Building a Stemmer

An Intro to Text Normalization — let all look alike!

Published in

Analytics Vidhya

11 min readFeb 10, 2020

It is time to talk about stems.

Stems are the main body or stalk of a plant or shrub, typically rising above ground but occasionally subterranean. Well, that’s what google says, and it is right!

But here we’re going to talk about Word Stems. If you’re coming from my previous articles, you know that this is an optional step in the NLP Preprocessing Pipeline.

In this article we’ll implement the Porter Stemmer, probably the most famous algorithm for stemming out there, created by Martin Porter in 1979 (yes, it is old!). Even though this algorithm is “old”, it accomplishes well the task for most cases and will help us to understand the problematic involved in Text Normalization.

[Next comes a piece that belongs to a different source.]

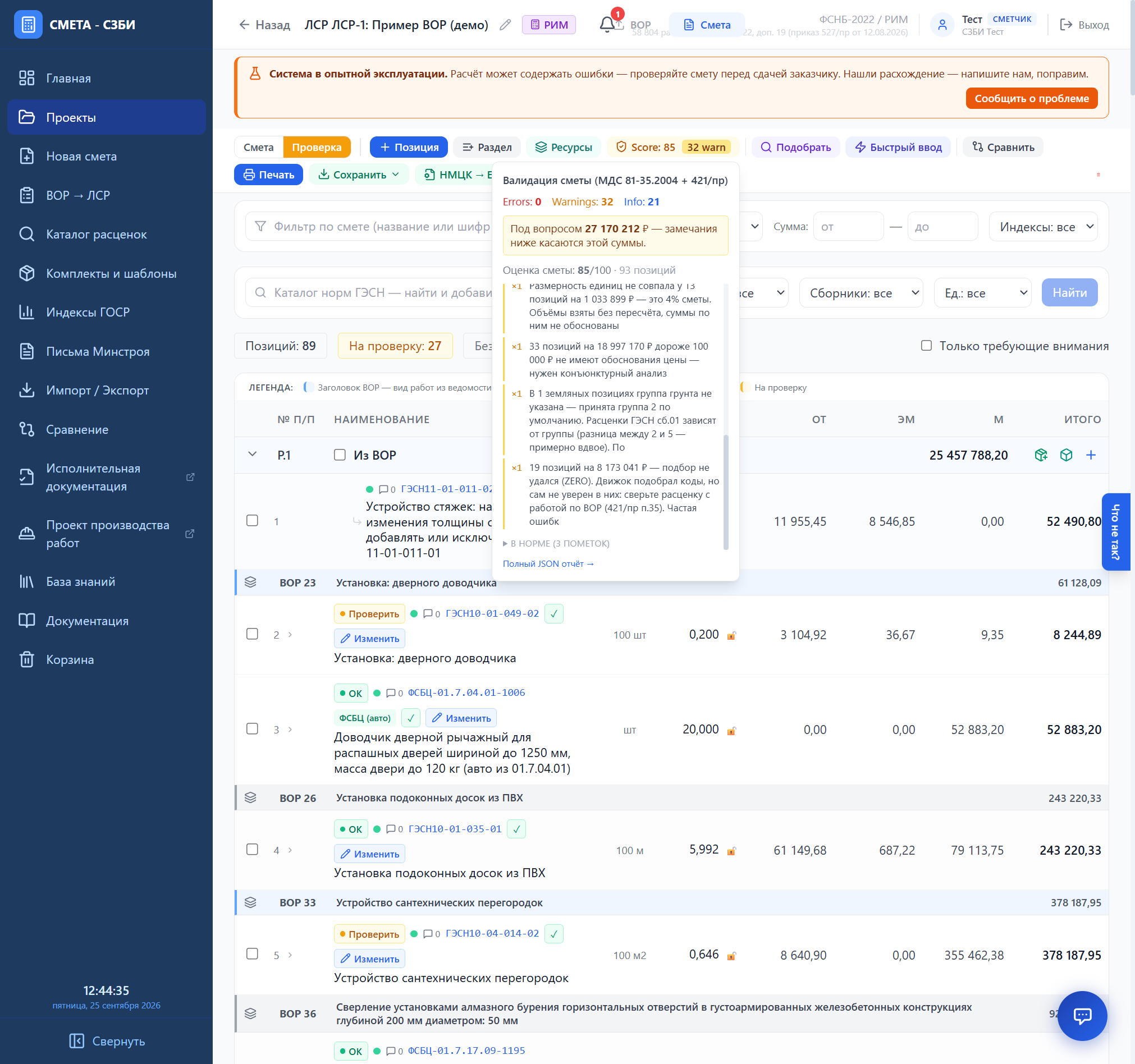Click the validation popup scrollbar

tap(726, 492)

As usual, I’ll provide an overall explanation and motivation section and then we’ll get our hands into coding. But before that, I have to point where you can find more information about the Porter Stemmer — the best site out there is Martin’s own site, the tartarus. And even if you feel it is too ‘oldschool’ to be good (doesn’t even have css or js!!!), you can find all the important information out there (even for other stemmers). So, here’s the link/banner:

Porter Stemming Algorithm

This is the 'official' home page for distribution of the Porter Stemming Algorithm, written and maintained by its…

tartarus.org

Why Stemming?

To understand why, let us think back into 1979, the year when Martin Porter wrote his algorithm: the world is adapting to the first personal computers and most researchers are going back and forth with huge stacks of perforated cards or, if you’re in a very wealthy university/lab, a 5 inch, 160kb floppy disk to plug into a mainframe unit.

This would be the place where you would be researching computers if you were in the 70's.

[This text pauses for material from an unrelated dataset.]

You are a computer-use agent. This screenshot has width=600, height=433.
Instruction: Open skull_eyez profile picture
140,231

So that you know, a raw .txt file with the Universal Declaration of Human Rights occupy a 10kb file and a simple python file of instructions to do tokenization some other 6kb (python did not exist by then, and most languages, like FORTRAN, was way more verbose— at the exchange of lesser compiler complexity). To apply a simple tokenizer, you would have about 10% of your non-volatile memory occupied — now, imagine the volatile (RAM) memory? I’ll give you a hand — the TI-99/A, one of the fastest PCs at the time, had exacly 16kb vRAM (256 bytes real RAM).

The TI-99/A: this was the best PC you could have in 1979. It had 16kb vRAM.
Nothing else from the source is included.